Understanding ETL Nodes

Modified on Wed, 06 Sep 2023

8 minutes read

This document is a draft version and subject to further review and revision. Please refrain from distributing or relying on its contents as final.

Following are the ETL nodes available in the platform.

ETL Nodes
DescriptionImage
Remove Duplicates
This node removes duplicate rows or records from your data. It ensures that each row is unique based on specified criteria, such as specific columns.
Write File
This node allows you to write the processed data to a new file, typically in CSV format, for storage or further use.
Join
The Join node combines data from multiple sources or datasets based on specified keys or columns. It's useful for merging related data.
Select
With the Select node, you can choose specific columns or fields from your data while discarding others. It helps you focus on the data you need for analysis or reporting.
Filter
This node lets you filter data rows based on specific conditions or criteria.

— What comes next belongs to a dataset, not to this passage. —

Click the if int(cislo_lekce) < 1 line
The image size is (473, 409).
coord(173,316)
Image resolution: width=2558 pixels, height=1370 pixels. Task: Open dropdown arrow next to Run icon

You retain only the rows that meet those conditions.
Flatten
When you have nested or hierarchical data structures, the Flatten node helps you simplify the structure by converting it into a flat table format for easier analysis.
Aggregate
The Aggregate node is used for summarizing data. You can perform operations like sum, count, average, etc., on grouped data.
Find and Replace
This node enables you to search for specific values in your data and replace them with other values as needed. It's useful for data cleaning and standardization.
Sort
The Sort node arranges your data rows in a specified order, such as ascending or descending, based on one or more columns.
Union
The Union node combines multiple datasets into a single dataset, essentially stacking them on top of each other.